Dentre os relevantes papéis no cinema, consagrou-se encarnando de forma irretocável o Padre Anchieta, em Anchieta, José do Brasil (1976); e Arandir, no drama O Beijo no Asfalto (1980). Já nos palcos teatrais, encenou diversas peças, entre tantas a mais espetacular foi O mistério de Irma Vap, (1986), ao lado do consagrado ator Marco Nanini, com direção de Marília Pêra. A montagem permaneceu em cartaz por 11 anos e, pelo período em que ficou em cartaz, entrou para os Guiness Book. A peça inspirou o filme Irma Vap, o retorno (2006). Em 2017, o ator reprisou o papel de Vlad, no musical Vamp, ao lado de Claudia Ohana (2019).

Na década de 90, alternou trabalhos na Globo e no SBT. Ao mesmo tempo, encenou O Médico e o Monstro (1994), Don Juan (1995) e Quartett (1996). Em 1999, participou da montagem de O Martelo.
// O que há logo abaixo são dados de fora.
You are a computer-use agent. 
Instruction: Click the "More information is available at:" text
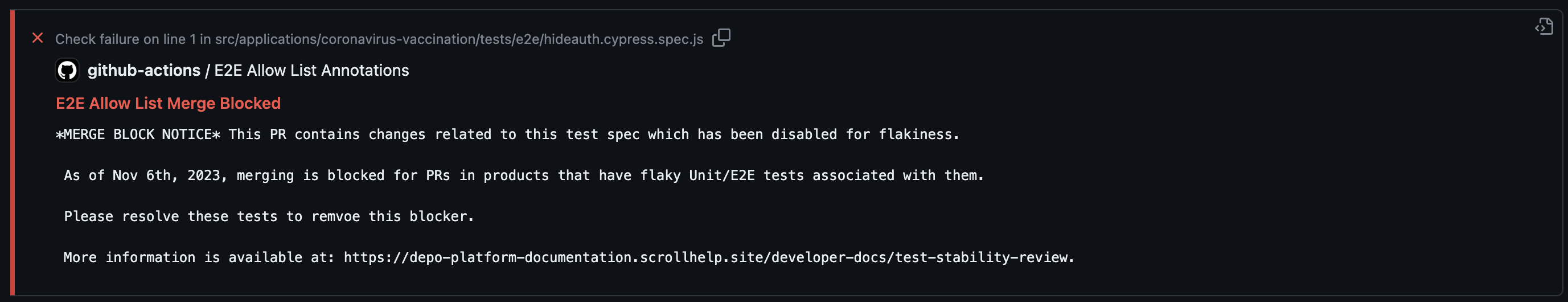199,258
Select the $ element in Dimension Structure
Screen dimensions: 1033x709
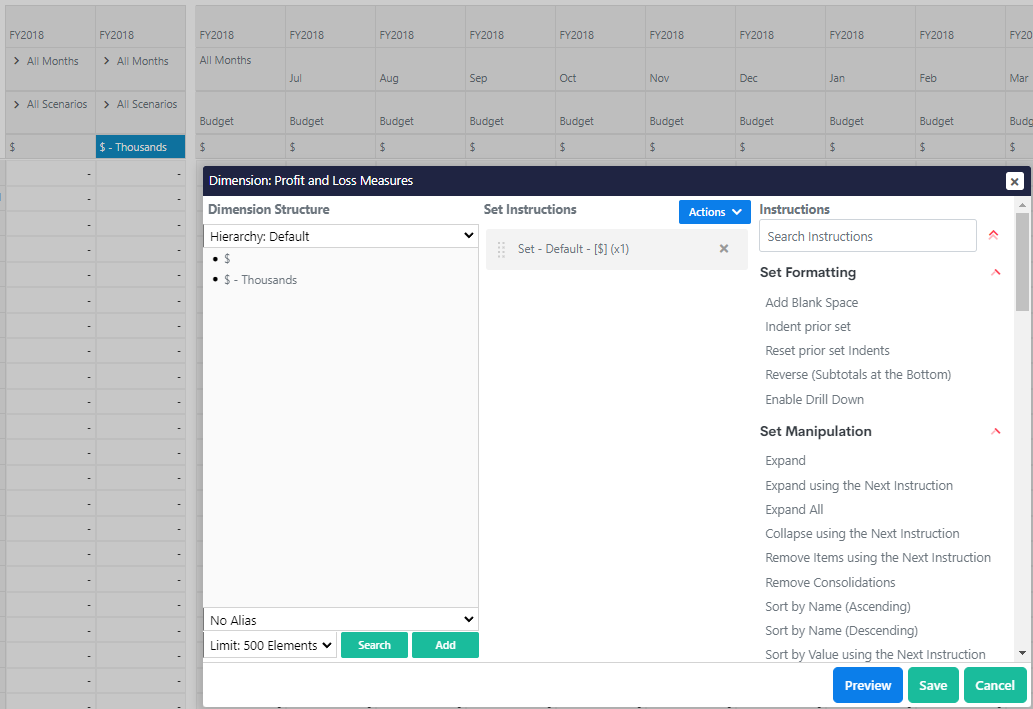click(x=227, y=259)
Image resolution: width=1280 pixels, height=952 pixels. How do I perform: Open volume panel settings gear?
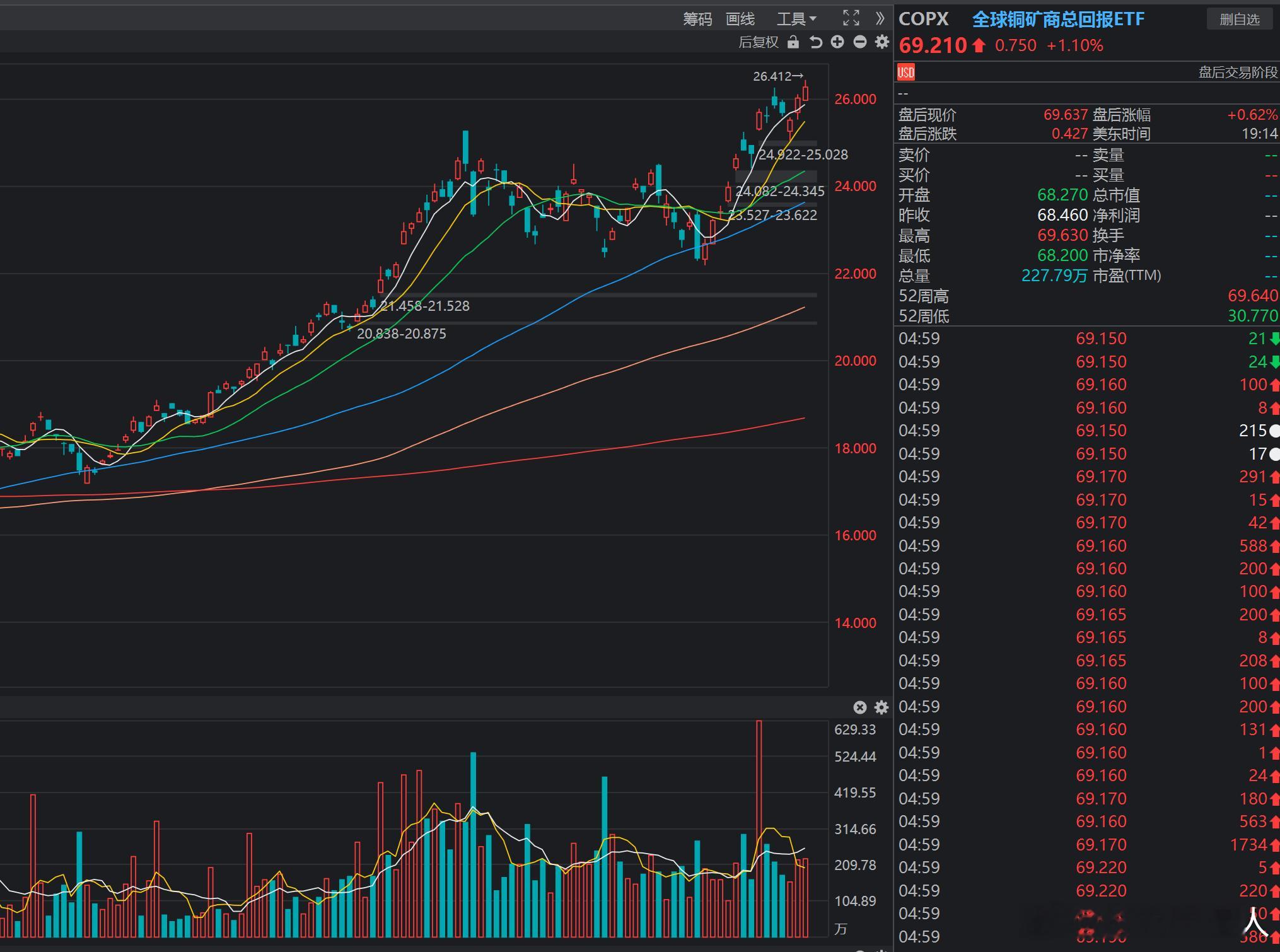coord(881,707)
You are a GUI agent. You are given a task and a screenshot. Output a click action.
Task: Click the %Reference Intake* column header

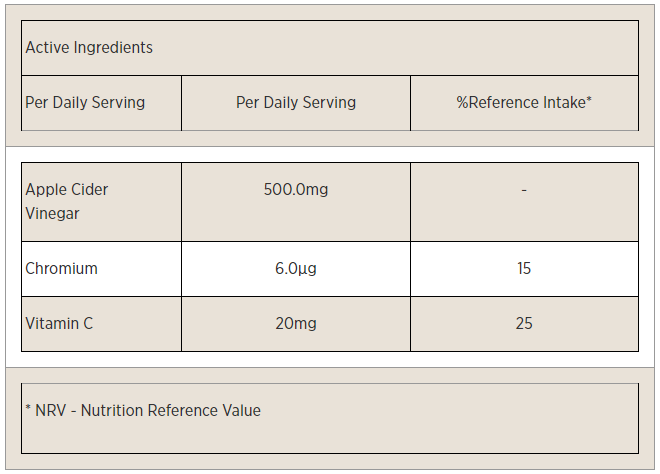coord(524,103)
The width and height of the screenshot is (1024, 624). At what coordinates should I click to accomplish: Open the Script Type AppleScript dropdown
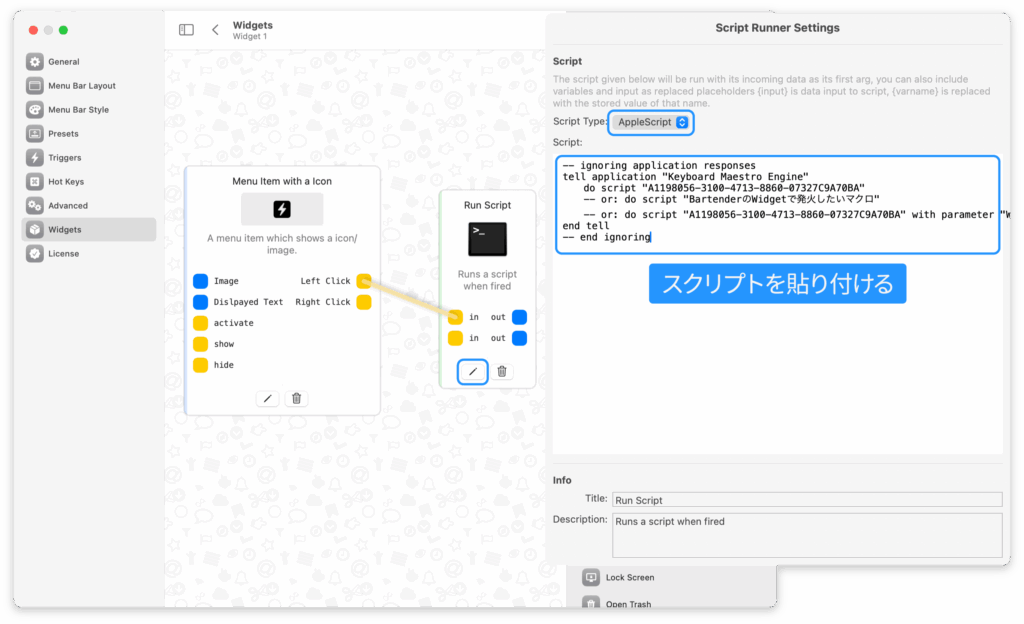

Em 2008, esteve no elenco de Negócio da China. Em 2014, na reta final de Meu pedacinho de chão, fez uma participação especial. Em setembro de 2017, pouco antes da estreia da temporada, em São Paulo, do musical Vamp, anunciou que se aposentaria depois daquele trabalho, pois não gostaria de mostrar ao público decrepitude. Porém, ainda viria a atuar, em 2019, na primeira temporada da série Cine Holliúdy. O ator participou remotamente do musical Seu NeyLa, que homenageou os 60 anos de carreira, em 2022.

Esse ator gigante, generoso e extraordinário nos deixou. Seu talento, a magia dos seus personagens, a exuberância da sua vivacidade e a sua versatilidade ilimitada, seu bom humor e sua inteligência brilhante continuarão guardados nas nossas memórias e em nossos corações.

Siga na luz, você, Ney Latorraca, é e será sempre uma estrela de primeira grandeza.

Obrigado, por tanto.

Paulo Alonso, jornalista, é reitor da Universidade Santa Úrsula.